The End of the Matter

9 September 2020

Jonah 4:1–11

How could you save them? Really? Look at them! If you’d left me alone they would have died, just like they should have!

Why Jonah is so upset? There is a lot of conjecture, but Jonah’s anger really does seem out of place. Perhaps he had something against the city of Nineveh. That, at least, would help to make a little more sense of the story.

Jonah could have been a hero! In fact, for bringing the message to Nineveh, he really was a hero. He was a very bitter one.

Our media is filled with stories of heroes. We like heroes. There’s a reason why Marvel movies have made such an impact.
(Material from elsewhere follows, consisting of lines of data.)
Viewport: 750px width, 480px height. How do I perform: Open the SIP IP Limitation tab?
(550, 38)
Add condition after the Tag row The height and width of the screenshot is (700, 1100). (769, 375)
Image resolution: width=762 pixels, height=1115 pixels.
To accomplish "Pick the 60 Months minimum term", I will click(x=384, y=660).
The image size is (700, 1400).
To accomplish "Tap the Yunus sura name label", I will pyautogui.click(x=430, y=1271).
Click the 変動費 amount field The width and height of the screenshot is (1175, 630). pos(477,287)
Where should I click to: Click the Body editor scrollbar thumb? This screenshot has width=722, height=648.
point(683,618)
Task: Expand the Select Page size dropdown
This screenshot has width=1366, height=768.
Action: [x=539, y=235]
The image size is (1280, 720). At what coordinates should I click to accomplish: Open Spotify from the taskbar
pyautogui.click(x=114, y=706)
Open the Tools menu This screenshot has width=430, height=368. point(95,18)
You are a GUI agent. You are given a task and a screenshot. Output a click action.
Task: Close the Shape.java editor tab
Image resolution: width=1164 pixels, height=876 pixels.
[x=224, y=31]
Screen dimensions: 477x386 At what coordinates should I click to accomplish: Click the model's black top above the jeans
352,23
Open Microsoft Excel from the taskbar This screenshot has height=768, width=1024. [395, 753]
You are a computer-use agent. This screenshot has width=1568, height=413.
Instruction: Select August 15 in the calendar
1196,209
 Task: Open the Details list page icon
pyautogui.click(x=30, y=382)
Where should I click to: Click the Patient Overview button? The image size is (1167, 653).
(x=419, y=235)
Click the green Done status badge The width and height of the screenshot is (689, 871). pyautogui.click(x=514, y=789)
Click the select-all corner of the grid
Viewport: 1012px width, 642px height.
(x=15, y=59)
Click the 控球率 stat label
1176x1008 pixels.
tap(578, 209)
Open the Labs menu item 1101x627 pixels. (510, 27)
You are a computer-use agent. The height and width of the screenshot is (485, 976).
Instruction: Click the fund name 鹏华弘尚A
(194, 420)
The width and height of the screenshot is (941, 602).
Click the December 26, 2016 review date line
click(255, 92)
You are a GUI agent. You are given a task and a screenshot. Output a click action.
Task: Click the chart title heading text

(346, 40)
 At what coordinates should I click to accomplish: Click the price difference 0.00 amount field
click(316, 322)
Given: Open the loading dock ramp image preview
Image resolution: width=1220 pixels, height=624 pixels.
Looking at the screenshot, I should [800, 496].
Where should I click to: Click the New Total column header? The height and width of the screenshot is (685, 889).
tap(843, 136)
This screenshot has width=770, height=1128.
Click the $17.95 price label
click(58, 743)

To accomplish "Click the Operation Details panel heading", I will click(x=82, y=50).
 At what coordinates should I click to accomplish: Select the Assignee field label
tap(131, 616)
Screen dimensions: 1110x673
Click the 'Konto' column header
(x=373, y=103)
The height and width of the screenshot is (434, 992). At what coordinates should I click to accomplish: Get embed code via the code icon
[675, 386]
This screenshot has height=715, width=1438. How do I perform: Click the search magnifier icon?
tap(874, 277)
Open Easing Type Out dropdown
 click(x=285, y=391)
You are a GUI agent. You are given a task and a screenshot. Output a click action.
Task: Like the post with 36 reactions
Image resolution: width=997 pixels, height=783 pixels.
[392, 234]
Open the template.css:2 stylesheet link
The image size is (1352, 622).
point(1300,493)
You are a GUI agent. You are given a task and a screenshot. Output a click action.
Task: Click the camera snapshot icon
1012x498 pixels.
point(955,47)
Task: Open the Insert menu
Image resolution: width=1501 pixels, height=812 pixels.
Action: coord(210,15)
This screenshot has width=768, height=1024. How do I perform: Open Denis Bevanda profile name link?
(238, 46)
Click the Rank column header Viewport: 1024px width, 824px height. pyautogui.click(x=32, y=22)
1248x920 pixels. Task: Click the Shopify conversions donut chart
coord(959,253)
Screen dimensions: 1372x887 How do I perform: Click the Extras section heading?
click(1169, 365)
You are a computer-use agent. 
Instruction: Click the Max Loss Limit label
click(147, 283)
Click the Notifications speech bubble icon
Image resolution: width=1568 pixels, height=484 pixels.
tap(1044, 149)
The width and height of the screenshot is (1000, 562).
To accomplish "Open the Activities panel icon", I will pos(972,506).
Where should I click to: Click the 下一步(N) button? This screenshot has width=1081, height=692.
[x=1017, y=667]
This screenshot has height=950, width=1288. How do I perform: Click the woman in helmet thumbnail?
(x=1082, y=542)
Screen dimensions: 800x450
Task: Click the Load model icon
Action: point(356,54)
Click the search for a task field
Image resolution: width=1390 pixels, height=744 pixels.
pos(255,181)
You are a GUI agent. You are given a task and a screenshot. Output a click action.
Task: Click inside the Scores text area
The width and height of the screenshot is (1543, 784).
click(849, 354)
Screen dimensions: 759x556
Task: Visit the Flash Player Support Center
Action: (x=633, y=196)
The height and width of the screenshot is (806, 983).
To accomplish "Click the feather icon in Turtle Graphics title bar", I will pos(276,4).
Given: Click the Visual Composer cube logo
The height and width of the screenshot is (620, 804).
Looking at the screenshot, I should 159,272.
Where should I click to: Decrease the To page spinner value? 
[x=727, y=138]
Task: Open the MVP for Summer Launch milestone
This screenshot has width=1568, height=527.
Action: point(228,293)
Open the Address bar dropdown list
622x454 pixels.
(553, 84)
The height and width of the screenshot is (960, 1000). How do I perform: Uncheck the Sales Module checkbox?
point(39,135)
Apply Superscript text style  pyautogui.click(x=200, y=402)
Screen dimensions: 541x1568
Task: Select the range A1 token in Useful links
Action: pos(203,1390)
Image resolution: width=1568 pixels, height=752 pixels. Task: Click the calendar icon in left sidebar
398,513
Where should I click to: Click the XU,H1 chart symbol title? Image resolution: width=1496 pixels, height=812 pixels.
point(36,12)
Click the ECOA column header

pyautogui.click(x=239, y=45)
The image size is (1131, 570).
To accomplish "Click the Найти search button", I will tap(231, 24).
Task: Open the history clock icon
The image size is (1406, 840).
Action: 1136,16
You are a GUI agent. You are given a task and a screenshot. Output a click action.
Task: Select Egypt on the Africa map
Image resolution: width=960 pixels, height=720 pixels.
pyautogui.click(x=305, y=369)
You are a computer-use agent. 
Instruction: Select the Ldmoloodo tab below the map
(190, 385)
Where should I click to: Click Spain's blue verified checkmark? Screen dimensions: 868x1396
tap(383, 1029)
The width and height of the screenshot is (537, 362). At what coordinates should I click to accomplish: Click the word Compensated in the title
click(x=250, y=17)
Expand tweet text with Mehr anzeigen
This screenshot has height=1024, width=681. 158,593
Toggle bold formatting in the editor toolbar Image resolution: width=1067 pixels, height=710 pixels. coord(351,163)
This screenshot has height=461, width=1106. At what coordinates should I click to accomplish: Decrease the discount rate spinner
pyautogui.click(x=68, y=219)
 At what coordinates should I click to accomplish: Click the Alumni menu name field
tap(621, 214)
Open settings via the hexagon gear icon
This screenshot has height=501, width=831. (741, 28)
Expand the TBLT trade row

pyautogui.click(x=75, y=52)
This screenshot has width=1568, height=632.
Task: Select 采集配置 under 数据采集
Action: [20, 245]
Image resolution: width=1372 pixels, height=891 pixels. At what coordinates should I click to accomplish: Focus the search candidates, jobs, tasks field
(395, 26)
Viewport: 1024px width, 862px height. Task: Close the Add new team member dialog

DC and Marvel comics dominate the comic book scene with their hero lines.

Jonah didn’t want to be a hero. He didn’t want to save the Ninevites. He did anyway, kicking and screaming.

We are called to serve the world, not just our favored people. Whether we’re talking about a particular nationality, ethnic group, gender group, sexuality group, or any other group, they all have the Imago Dei in them. The Imago Dei (or “image of God”) means that they are valued by God regardless of anything else.

If we are followers of God…if we love God…should we not value those that God values?

As followers of Jesus, we do not have the luxury to hate, despise, belittle, downplay, or dismiss others. God loved them so much that he died for them. We only have to talk to them and be kind to them.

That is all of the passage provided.